Erziehungsdirektor und Rektor sind sich einig: Die Uni Bern leistet Grosses, aber sparen sei ohne Substanzverlust nicht mehr möglich. Die SUB fordert Chancengleichheit und die Vizerektorin betonte, wie wichtig Forschung zur Nachhaltigkeit ist. Appellierende Reden im feierlichen Casino-Saal.
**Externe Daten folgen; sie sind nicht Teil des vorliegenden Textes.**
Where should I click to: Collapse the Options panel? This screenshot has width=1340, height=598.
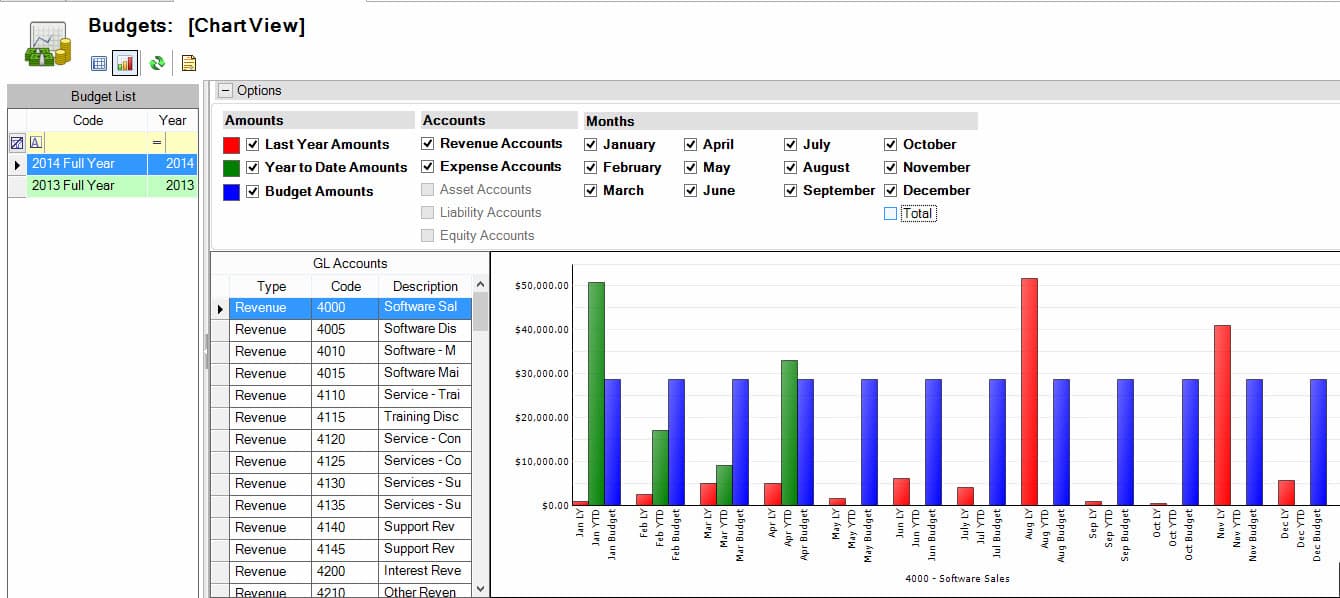[225, 91]
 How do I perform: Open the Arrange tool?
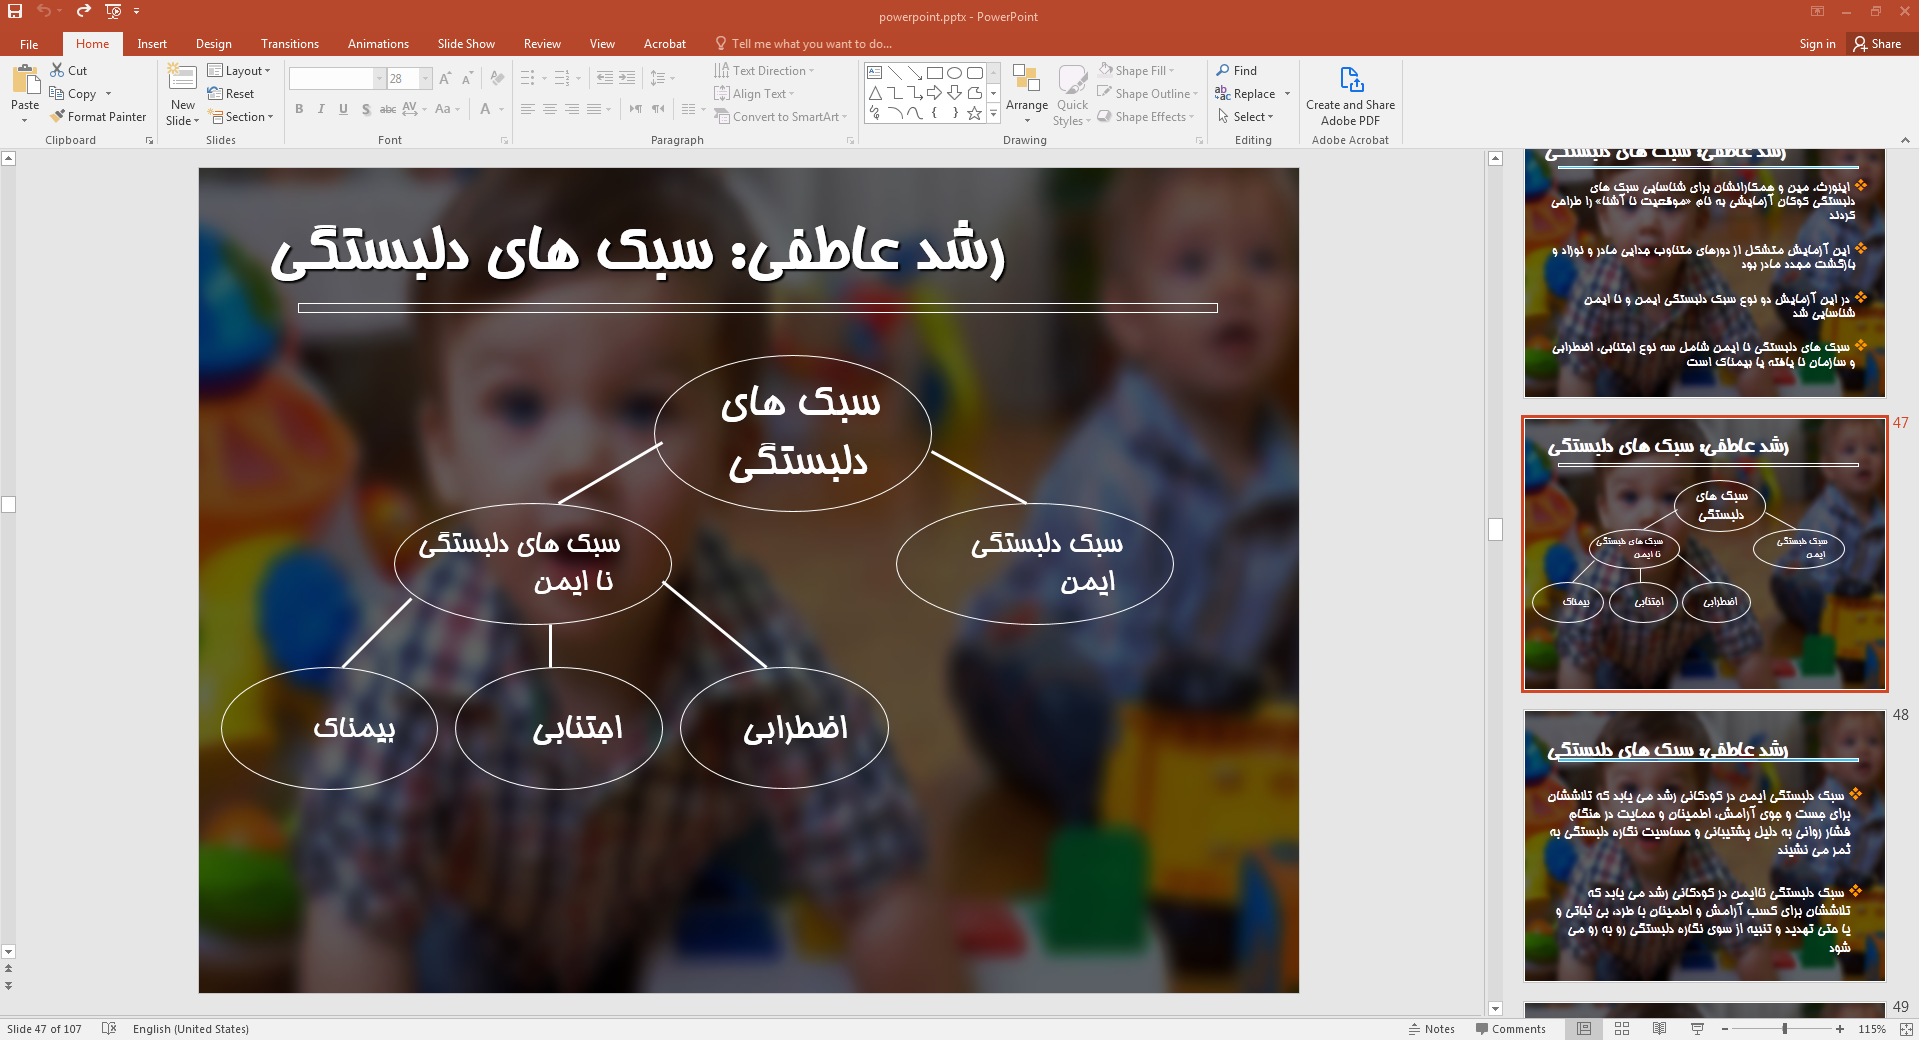pyautogui.click(x=1027, y=94)
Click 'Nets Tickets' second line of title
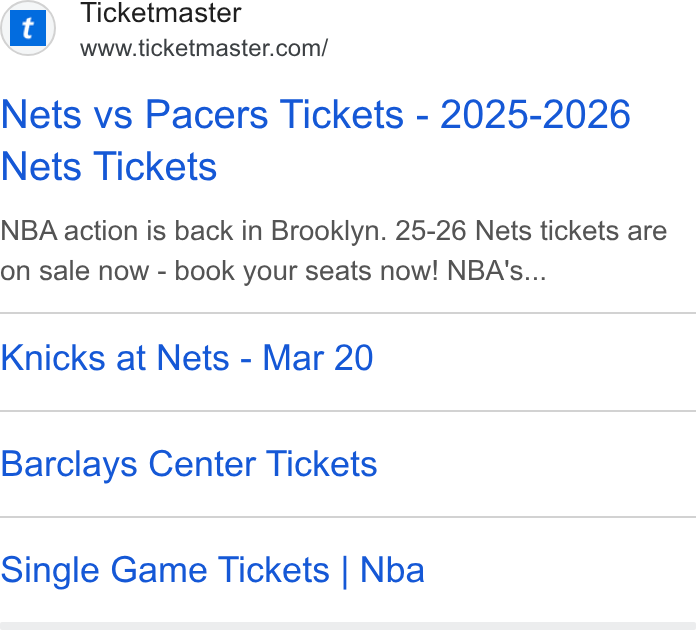Image resolution: width=696 pixels, height=630 pixels. click(x=109, y=166)
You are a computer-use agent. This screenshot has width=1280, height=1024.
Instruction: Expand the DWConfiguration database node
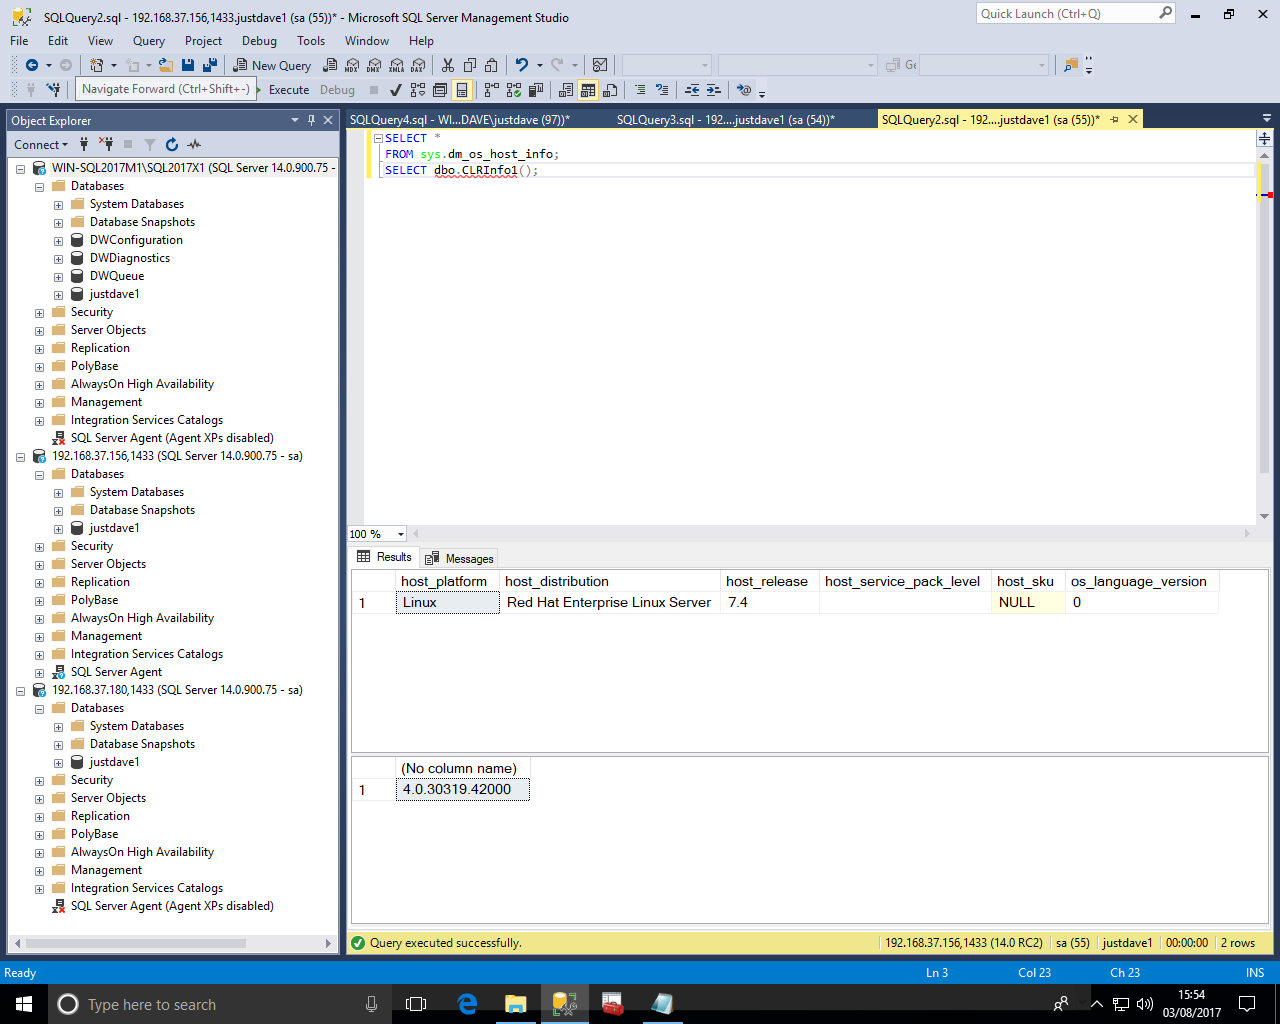coord(58,241)
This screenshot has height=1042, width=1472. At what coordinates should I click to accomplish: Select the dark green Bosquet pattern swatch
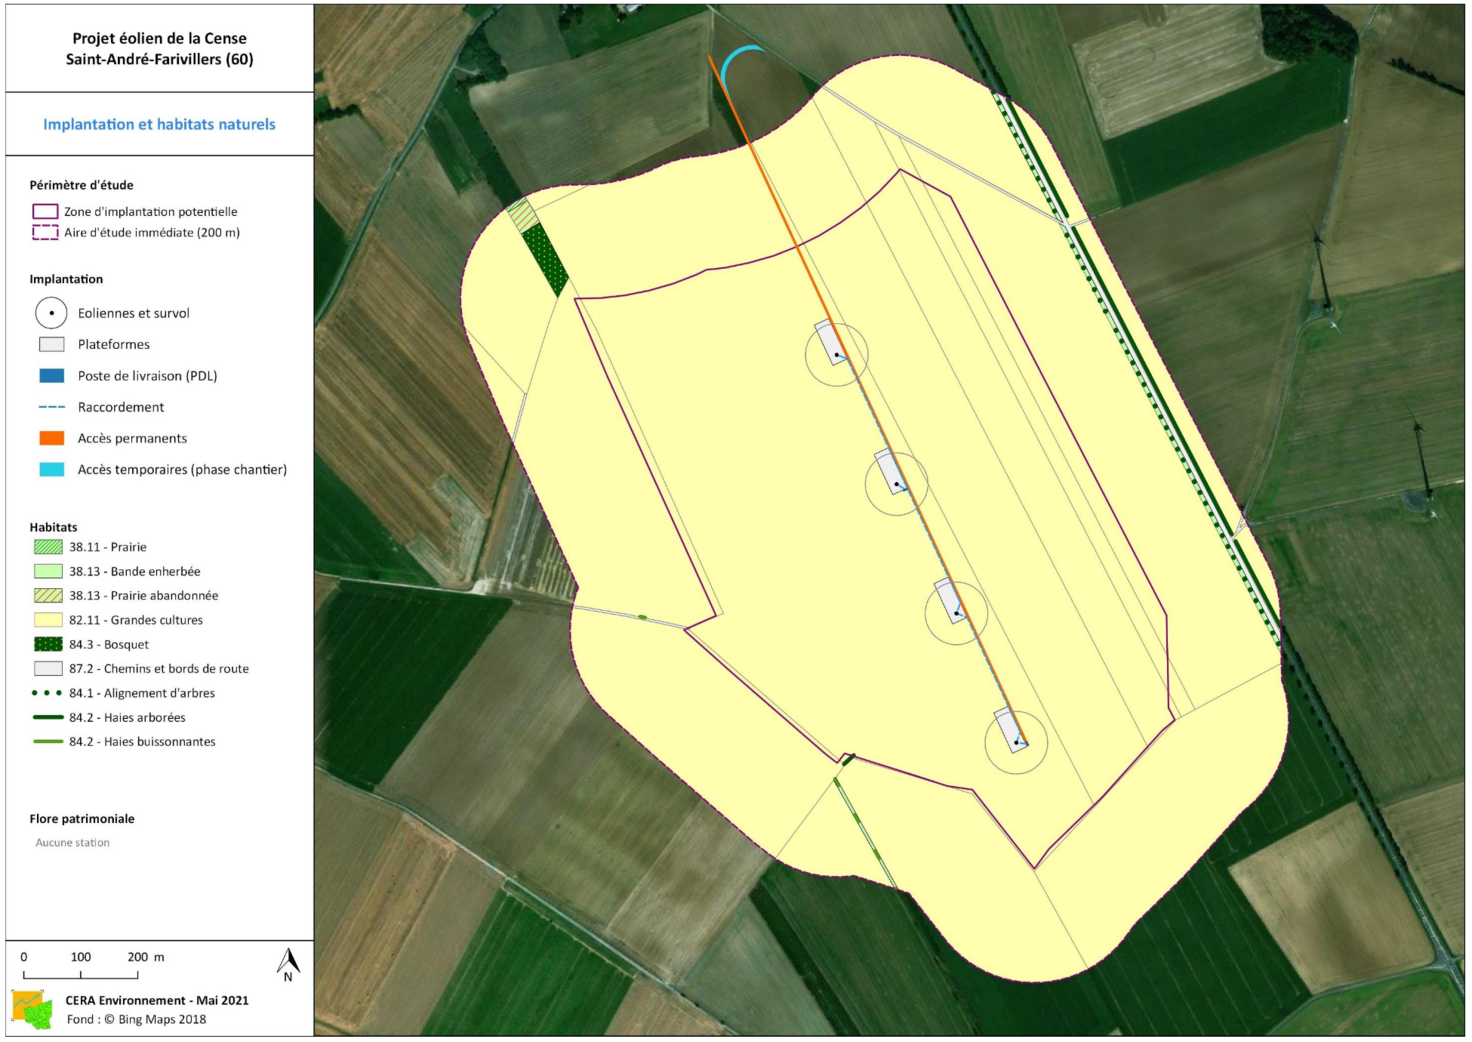pos(48,644)
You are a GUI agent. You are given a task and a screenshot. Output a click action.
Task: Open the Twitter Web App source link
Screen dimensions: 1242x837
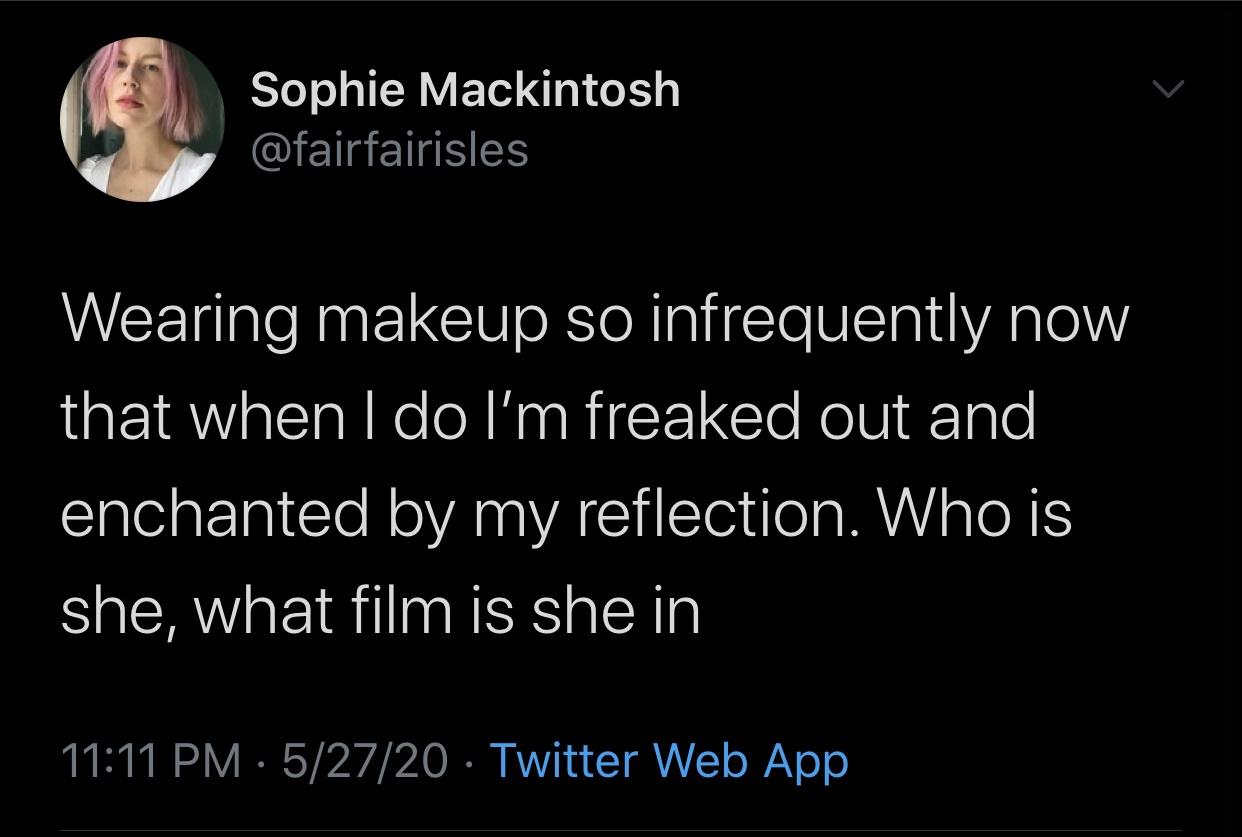click(670, 760)
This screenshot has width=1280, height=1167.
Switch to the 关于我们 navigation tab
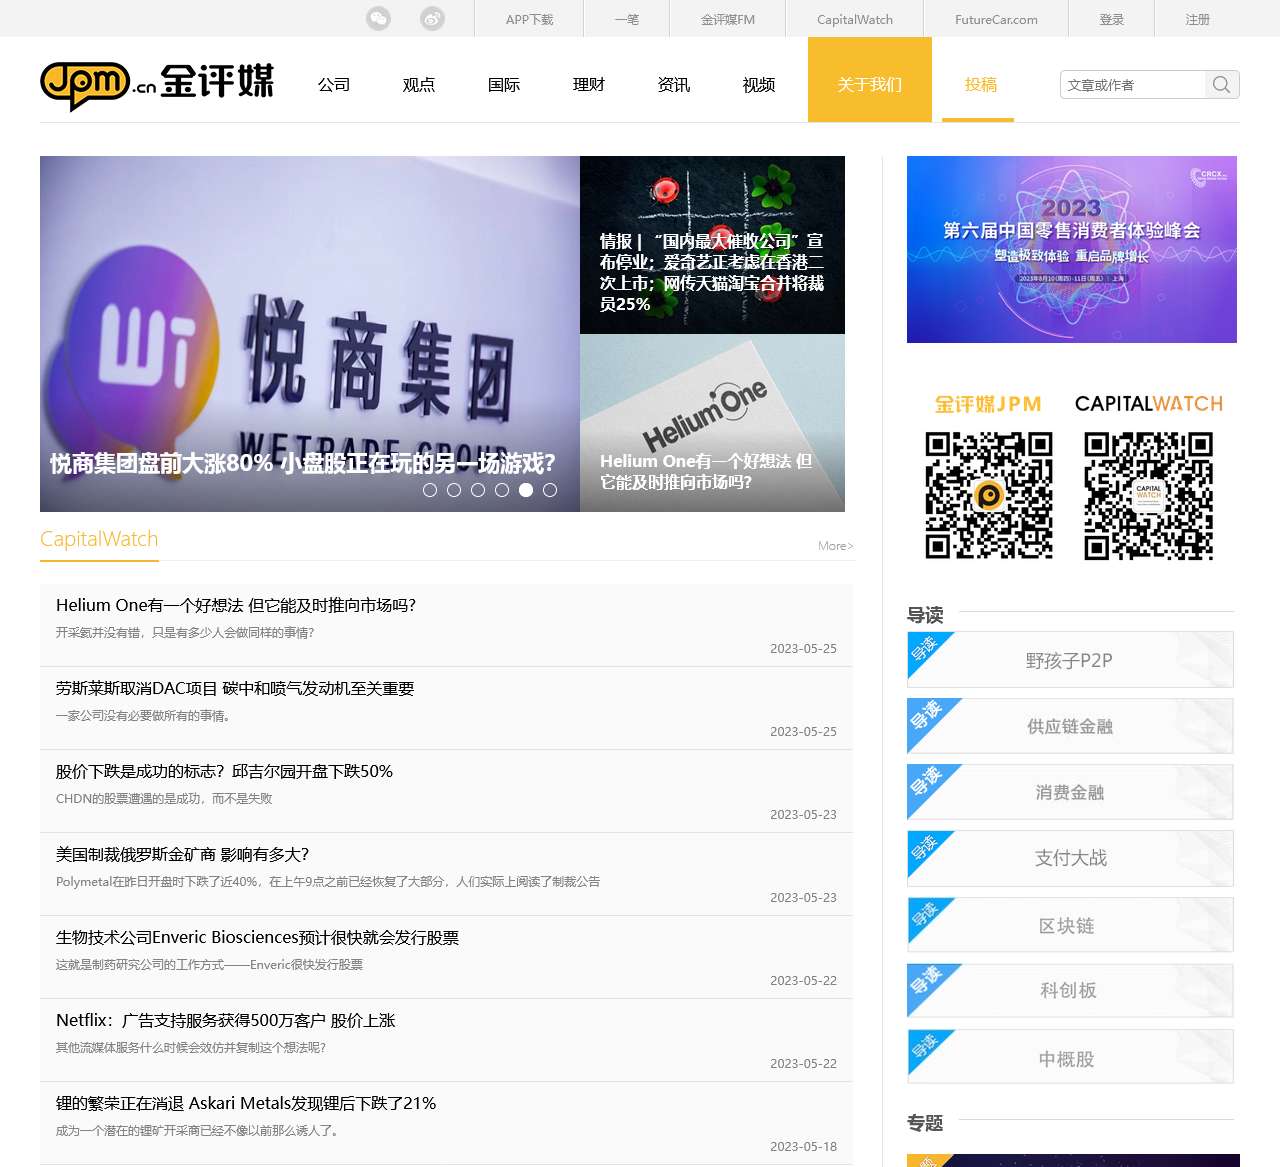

Das war der Dies academicus der Uni Bern.

Von Bettina Jakob 01. Dezember 2012

«Alles Grosse in unserer Welt geschieht nur, weil jemand mehr tut, als er muss.» Mit diesem Zitat von Hermann Gmeiner, Gründer der SOS-Kinderdörfer, fasste der Berner Erziehungsdirektor Bernhard Pulver seine Rede am diesjährigen Dies academicus zusammen – wie alle Jahre wieder hatte sich die Uni-Gemeinde mit Gästen im festlichen Saal des Kulturcasinos versammelt, um ihre 178. Stiftungsfeier zu begehen.


Der Dies academicus 2012 der Universität Bern im Kulturcasino beginnt. (Bilder: Manu Friederich)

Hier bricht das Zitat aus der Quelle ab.